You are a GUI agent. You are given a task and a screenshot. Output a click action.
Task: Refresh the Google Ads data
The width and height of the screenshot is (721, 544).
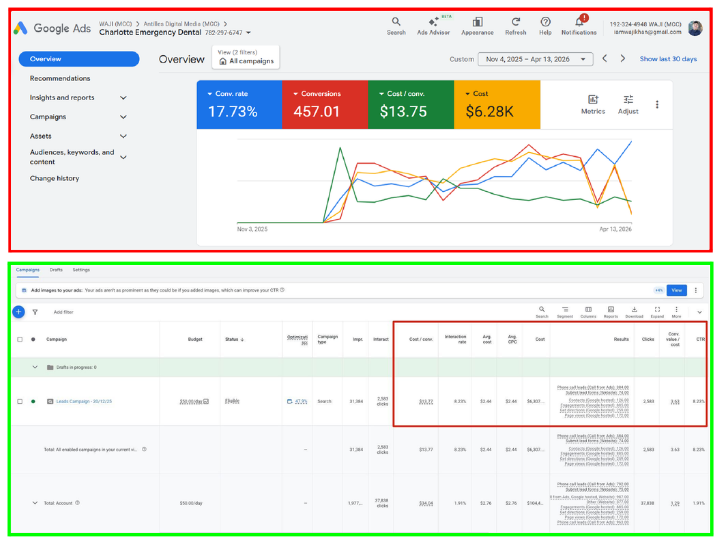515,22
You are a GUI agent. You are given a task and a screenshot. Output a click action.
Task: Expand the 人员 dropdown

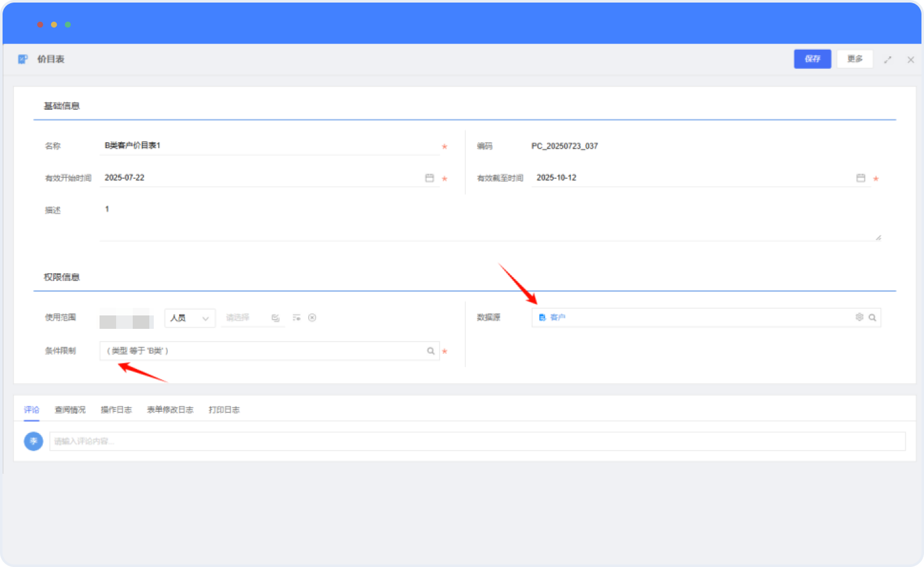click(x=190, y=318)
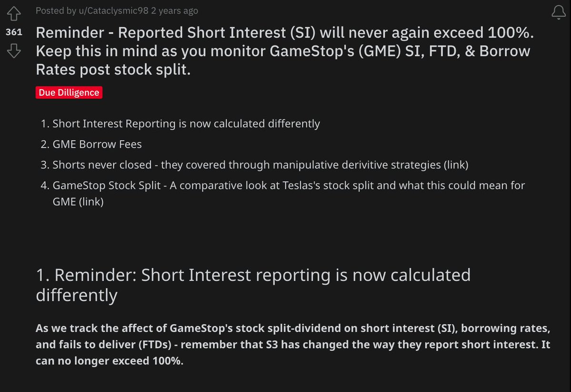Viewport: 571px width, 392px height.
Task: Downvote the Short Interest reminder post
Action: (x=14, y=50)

◇ ◇ ◇ ◇ ◇

▸ Task requirements
Only the lines between the one containing "The width and" and the last line of the listing above, both included, should be written out, exactly and without pictures.

▸ Reply to the exercise
The width and height of the screenshot is (721, 544).
515,22
You are a GUI agent. You are given a task and a screenshot. Output a click action.
Task: Expand the 人员 dropdown

click(x=190, y=318)
Viewport: 571px width, 392px height.
Task: Downvote the Short Interest reminder post
Action: (x=14, y=50)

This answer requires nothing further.